The day following the one when the princess was confined to her room by indisposition, she came into the saloon about two o'clock; I was there alone with her child.
Madame de Fersen's face was pale and sad.
She saluted me graciously; her smile seemed to me more than usually friendly.
"I very much fear, monsieur, that my daughter is troublesome," said she, seating herself and taking Irene on her lap.
"It is I, rather, madame, who may be accused of being troublesome, for Irene has shown me several times, by the gravity of her demeanour and speech, that she considered me too much of her age, and not enough of mine."
"Poor child!" said Madame de Fersen, embracing her daughter. "Have you no ill-will towards her, for her strange, her absurd prediction?"

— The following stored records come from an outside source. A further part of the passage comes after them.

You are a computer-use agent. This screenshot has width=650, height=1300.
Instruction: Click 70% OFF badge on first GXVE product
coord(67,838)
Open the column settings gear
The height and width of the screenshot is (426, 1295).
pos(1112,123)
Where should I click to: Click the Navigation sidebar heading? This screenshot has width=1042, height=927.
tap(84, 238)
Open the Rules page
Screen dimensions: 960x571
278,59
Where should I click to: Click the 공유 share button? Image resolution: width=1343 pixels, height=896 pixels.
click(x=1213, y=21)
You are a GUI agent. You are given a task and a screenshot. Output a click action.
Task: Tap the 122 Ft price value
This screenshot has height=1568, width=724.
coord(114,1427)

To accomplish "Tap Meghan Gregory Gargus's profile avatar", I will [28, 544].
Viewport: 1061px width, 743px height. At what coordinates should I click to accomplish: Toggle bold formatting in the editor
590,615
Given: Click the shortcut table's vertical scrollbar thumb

"No, madame, for in turn I shall make a forecast, and then we shall be quits. Mlle. Irene," said I, very seriously, taking her little hand in mine, "I shall not tell you that you will go up there, but I promise that ten or twelve years hence a beautiful angel will come down here from up there expressly for you. He will be beautiful like you, good like you, charming like you, and will lead you to a gorgeous palace, all marble and gold, where you will live a long, long time, the happiest of the happy with this beautiful angel, for he will love you as you love your mother; and then, one day, this palace being no longer beautiful enough for you, you and your angel together will fly away to go and occupy a more beautiful one up there."
"And will you be there in that palace, with my mamma?" asked the child, fixing her large, inquiring eyes by turns on Madame de Fersen and on me.
It was folly, but I could not help feeling delighted at the association made by Irene in speaking of her mother and of me.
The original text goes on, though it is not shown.